In the context of HHI, a household can consist of any number of people, including one person living on their own.

What is included in determining household income

Household income covers not only salary or wages from a job. It covers any and all income to individuals in the household, such as:

Interest earned on investments Tips earned Payment for freelance work Income from rental properties Dividends Social security payments Pension payments

Essentially, any incoming cash flow should be included in the calculations for determining the current household income.

Why household income is important

You’ve likely heard of household income in an economic context. Median HHI is used to provide measurements for a particular city, region, country, etc. The numbers gathered by determining household income help show how the given area is faring economically and allow it to be compared to others. It’s a strong indication of the wealth of the area being examined.

Household income can also be used by banks to help make decisions about whether to issue a loan.

For example: If an individual has an income of £27,000 but is carrying a large amount of debt and applies for a loan, they might be rejected. However, if someone in their household has an income of £58,000 and no debt, their income combined with the income of the first individual would bring the household income up significantly to £85,000 and perhaps qualify them to take out a loan or a mortgage.

Directions
Copy everything in the passage on household income from "Household income covers" down to "area being examined.", word for word.

Supplied data
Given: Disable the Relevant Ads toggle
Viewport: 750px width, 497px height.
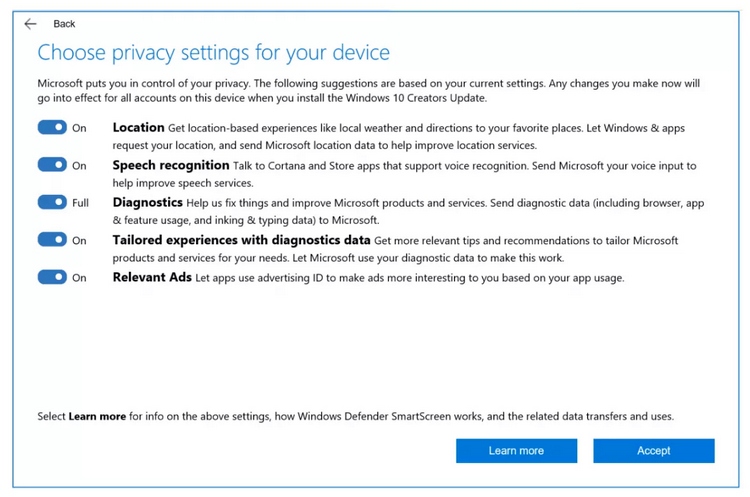Looking at the screenshot, I should 52,277.
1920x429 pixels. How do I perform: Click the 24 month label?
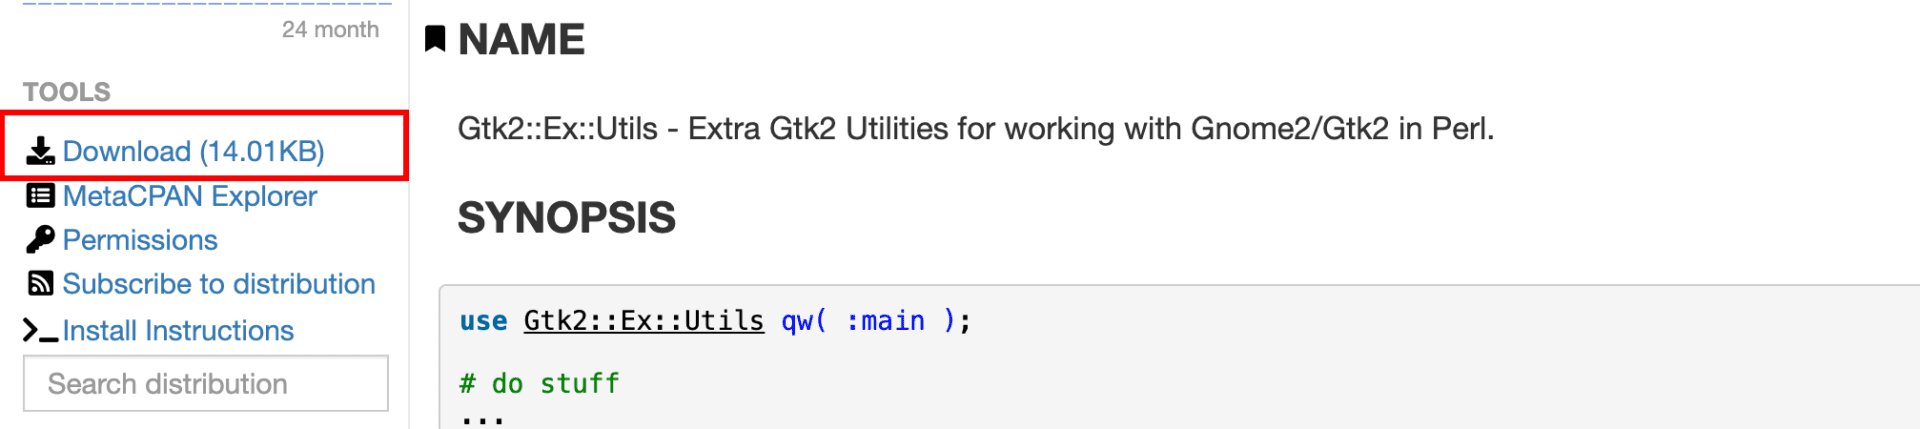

Solution for this problem
Household income covers not only salary or wages from a job. It covers any and all income to individuals in the household, such as:

Interest earned on investments Tips earned Payment for freelance work Income from rental properties Dividends Social security payments Pension payments

Essentially, any incoming cash flow should be included in the calculations for determining the current household income.

Why household income is important

You’ve likely heard of household income in an economic context. Median HHI is used to provide measurements for a particular city, region, country, etc. The numbers gathered by determining household income help show how the given area is faring economically and allow it to be compared to others. It’s a strong indication of the wealth of the area being examined.